Mr. Gardenhire was united in marriage with Rebecca Jones, in Lawrence County, Arkansas, in 1866. She was of German-Irish parentage, and was reared in Grantville, North Carolina. She died June 23, 1889, aged 55, having raised seven children.
1. Laura A.
2. Jacob, Jr.
4. Charles A.
5. Albert Sidney.
6. Rosa Estel Ia.
7. James T.
Laura A. (McCaleb) lived for a time in the Cherokee Nation, but died at the home of her father—leaving two children.
Jacob Jr. died in Oklahoma.
Clyde, who lived at Stillwater, Payne County, Oklahoma, was married twice. His first wife was Miss Pickett, who died leaving one son, Horace; he subsequently married Miss Lewis, by whom he had a daughter, Julia Rebecca.
Charles A. was a railroad man, and lived near the house of his father in Cowley County; he married Miss Bacon and they had two children: Malcolm H. and Osa Ionia.
Albert Sidney, who was now at home in 1901, had been married for six years.
Rosa Estella, wife of J. T. McCaleb, had three children—Versa, Adria, and Alrilda—and kept house for her father.
James T., who married Nina A. Woods, resided in Windsor Township, and had two children: Gladys Fern and Gertrude R.
Mr. Gardenhire was a Democrat until he helped in the organization of the Populist party in Cowley County. While in the senate in Oklahoma, he procured for Payne County the agricultural college and experimental stations.

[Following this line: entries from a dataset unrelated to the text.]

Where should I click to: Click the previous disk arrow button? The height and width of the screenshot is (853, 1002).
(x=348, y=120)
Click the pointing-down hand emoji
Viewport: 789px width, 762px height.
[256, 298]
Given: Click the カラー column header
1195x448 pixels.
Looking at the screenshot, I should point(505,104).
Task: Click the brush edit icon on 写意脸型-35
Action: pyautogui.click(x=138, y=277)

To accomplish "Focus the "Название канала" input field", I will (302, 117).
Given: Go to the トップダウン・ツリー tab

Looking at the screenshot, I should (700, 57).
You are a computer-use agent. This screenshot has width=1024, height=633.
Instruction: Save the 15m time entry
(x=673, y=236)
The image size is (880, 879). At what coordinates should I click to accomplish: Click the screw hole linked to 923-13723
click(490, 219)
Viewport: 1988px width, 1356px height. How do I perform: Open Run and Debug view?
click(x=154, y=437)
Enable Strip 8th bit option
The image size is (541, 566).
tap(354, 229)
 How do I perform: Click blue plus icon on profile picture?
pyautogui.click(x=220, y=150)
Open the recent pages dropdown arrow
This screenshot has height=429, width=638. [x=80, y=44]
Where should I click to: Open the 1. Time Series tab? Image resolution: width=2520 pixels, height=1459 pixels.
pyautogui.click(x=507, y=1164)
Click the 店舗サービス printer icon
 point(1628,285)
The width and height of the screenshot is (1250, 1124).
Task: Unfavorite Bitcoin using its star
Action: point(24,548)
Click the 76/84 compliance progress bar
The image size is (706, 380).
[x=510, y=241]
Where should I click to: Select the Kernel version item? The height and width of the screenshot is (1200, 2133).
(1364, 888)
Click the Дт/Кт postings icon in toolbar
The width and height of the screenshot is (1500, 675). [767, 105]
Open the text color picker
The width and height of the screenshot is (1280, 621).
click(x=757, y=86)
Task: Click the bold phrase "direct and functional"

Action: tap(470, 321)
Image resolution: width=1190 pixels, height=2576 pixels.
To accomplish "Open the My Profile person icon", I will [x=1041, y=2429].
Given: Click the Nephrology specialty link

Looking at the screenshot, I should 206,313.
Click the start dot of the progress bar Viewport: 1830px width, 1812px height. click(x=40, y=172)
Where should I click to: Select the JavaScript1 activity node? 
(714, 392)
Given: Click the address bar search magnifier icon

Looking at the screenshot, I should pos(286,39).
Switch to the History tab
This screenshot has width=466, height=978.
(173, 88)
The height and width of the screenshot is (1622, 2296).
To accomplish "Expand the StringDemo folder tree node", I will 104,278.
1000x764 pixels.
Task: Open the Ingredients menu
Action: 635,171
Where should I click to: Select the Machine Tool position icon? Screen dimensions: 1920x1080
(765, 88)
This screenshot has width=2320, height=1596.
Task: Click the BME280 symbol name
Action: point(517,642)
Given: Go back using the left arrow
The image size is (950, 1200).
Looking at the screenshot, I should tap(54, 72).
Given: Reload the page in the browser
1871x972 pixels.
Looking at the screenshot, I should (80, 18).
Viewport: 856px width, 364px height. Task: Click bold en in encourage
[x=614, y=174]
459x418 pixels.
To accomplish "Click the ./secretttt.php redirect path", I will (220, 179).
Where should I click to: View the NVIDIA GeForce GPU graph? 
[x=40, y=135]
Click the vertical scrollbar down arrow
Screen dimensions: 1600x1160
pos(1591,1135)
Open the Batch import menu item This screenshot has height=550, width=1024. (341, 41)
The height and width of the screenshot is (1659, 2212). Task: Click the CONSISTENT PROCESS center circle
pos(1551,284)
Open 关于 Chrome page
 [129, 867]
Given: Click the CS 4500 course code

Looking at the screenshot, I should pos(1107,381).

He was a member of the lodge of the A. F. & A. M., at Burden, having been admitted from the lodge at Stillwater, Oklahoma. He belonged to the Shrine, at Oklahoma City, and also the Independent Order of Odd Fellows, at Burden. Religiously, he preferred the Baptist church, but his family belonged to the Methodist Episcopal Church, South. Mr. Gardenhire never sued a man, nor was he ever sued.
NEWSPAPER ENTRIES THAT WERE FOUND.
Arkansas City Traveler, November 14, 1877.
“George Gardenhire, of Lazette, has a very small particle of Cherokee blood in his veins, and intends reaping the benefit of it by becoming a member of the tribe, and draw pay and receive a farm from Uncle Sam. How lucky it is to be an Indian, now-a-days.”
Arkansas City Traveler, May 3, 1882.
“George Gardenhire drove a bunch of cows and calves to his home on Grouse Creek last week. They have been on Duck Creek, Indian Territory.”